--- BEGIN Provided material ---

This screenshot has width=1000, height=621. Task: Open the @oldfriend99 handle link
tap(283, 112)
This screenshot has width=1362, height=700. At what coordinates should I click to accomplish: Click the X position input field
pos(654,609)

--- END Provided material ---
--- BEGIN Provided material ---

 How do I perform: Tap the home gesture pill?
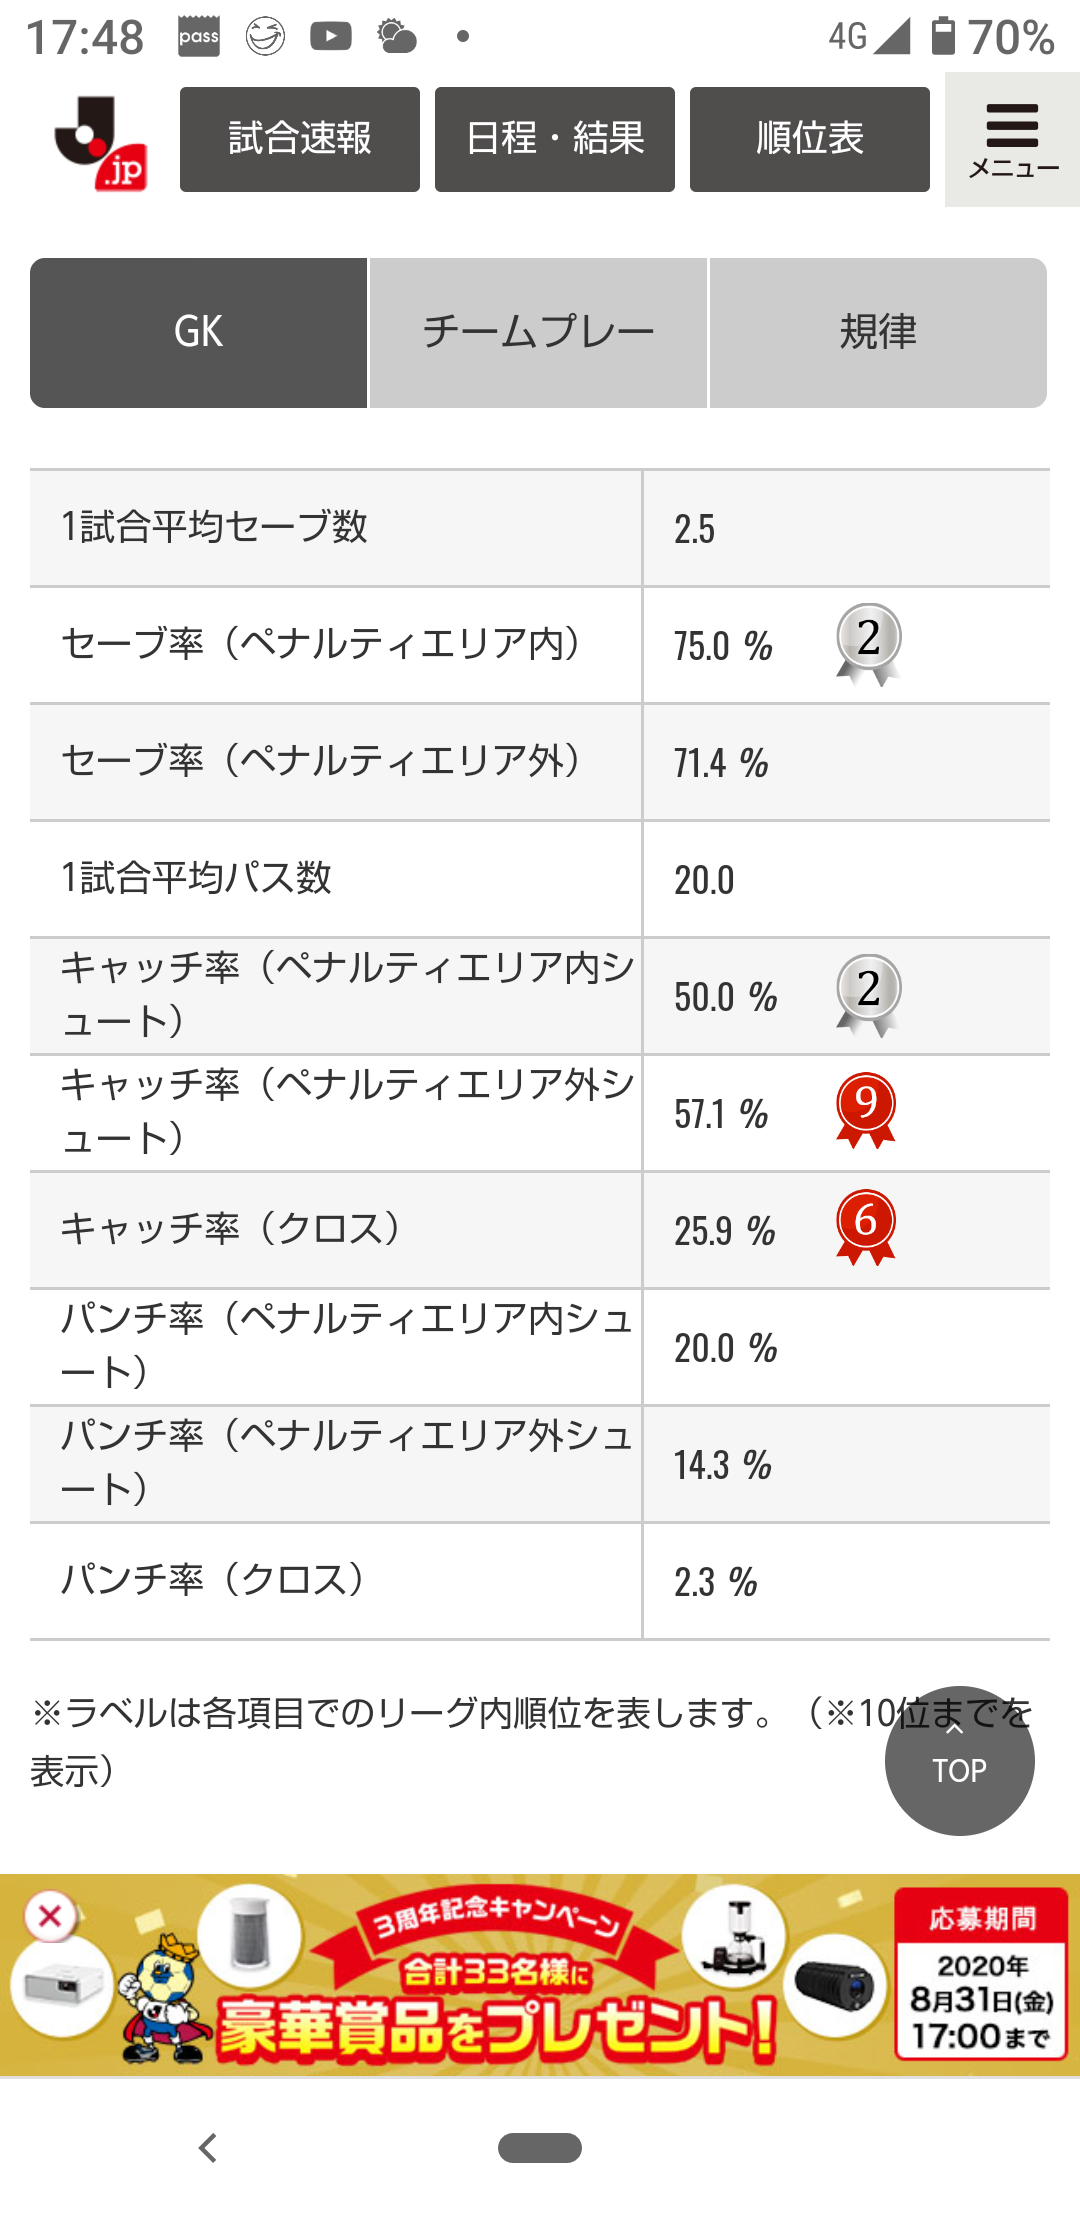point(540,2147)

--- END Provided material ---

#### [To be done]
Format the lines of the listing between the line holding "This screenshot has width=1000, height=621." and the line holding "pos(654,609)", inclusive, as a JSON list of strings with one string per line and blank lines omitted.

#### [Exercise output]
[
  "This screenshot has width=1000, height=621. Task: Open the @oldfriend99 handle link",
  "tap(283, 112)",
  "This screenshot has width=1362, height=700. At what coordinates should I click to accomplish: Click the X position input field",
  "pos(654,609)"
]